Your goal: Where in the entries below does "agent" appear? Copy every line that has it.
Input for this task Start Marker
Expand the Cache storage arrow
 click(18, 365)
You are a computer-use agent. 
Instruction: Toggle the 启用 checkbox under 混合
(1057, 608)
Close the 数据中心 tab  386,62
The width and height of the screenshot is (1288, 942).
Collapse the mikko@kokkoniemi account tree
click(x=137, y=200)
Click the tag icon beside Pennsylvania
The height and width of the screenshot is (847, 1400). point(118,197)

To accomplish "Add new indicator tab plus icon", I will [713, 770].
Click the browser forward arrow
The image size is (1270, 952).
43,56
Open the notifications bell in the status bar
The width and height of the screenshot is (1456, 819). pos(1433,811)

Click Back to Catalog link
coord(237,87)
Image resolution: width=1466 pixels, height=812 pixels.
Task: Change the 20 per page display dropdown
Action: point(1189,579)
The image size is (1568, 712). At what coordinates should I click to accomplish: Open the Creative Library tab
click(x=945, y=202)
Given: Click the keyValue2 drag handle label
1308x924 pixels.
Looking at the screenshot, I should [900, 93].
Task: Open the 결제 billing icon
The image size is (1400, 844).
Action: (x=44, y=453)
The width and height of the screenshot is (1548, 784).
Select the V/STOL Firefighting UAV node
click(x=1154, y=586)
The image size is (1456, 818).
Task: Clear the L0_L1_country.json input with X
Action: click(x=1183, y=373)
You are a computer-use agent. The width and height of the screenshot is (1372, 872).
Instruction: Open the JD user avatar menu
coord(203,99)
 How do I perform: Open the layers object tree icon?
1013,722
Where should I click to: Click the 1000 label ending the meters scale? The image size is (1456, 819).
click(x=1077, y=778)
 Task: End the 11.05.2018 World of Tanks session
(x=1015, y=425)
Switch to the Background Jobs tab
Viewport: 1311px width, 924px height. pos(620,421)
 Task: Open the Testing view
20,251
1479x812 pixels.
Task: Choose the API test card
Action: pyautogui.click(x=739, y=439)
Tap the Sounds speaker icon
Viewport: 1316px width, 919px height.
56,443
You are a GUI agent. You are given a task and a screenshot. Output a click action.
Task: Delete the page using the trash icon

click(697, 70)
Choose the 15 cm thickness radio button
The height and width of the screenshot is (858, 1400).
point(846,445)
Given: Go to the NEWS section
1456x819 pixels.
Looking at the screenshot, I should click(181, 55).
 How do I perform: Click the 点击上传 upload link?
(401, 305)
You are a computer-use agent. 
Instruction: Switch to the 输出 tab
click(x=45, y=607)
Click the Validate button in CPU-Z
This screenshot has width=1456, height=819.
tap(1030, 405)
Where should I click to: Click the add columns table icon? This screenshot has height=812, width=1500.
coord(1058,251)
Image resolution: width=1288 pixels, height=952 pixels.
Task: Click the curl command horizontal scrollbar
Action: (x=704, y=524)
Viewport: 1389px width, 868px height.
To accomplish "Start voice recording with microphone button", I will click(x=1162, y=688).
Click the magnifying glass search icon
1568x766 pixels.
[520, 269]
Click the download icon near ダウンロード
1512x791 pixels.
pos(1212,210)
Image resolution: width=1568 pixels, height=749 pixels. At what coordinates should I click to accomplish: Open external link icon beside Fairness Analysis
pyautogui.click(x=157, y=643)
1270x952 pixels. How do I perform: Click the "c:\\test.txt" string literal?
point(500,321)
Input for this task End Marker
The answer:
You are a computer-use agent. 
You are a computer-use agent. The width and height of the screenshot is (1372, 872).
You are a GUI agent. You are given a task and a screenshot. Output a click action.
You are a computer-use agent. 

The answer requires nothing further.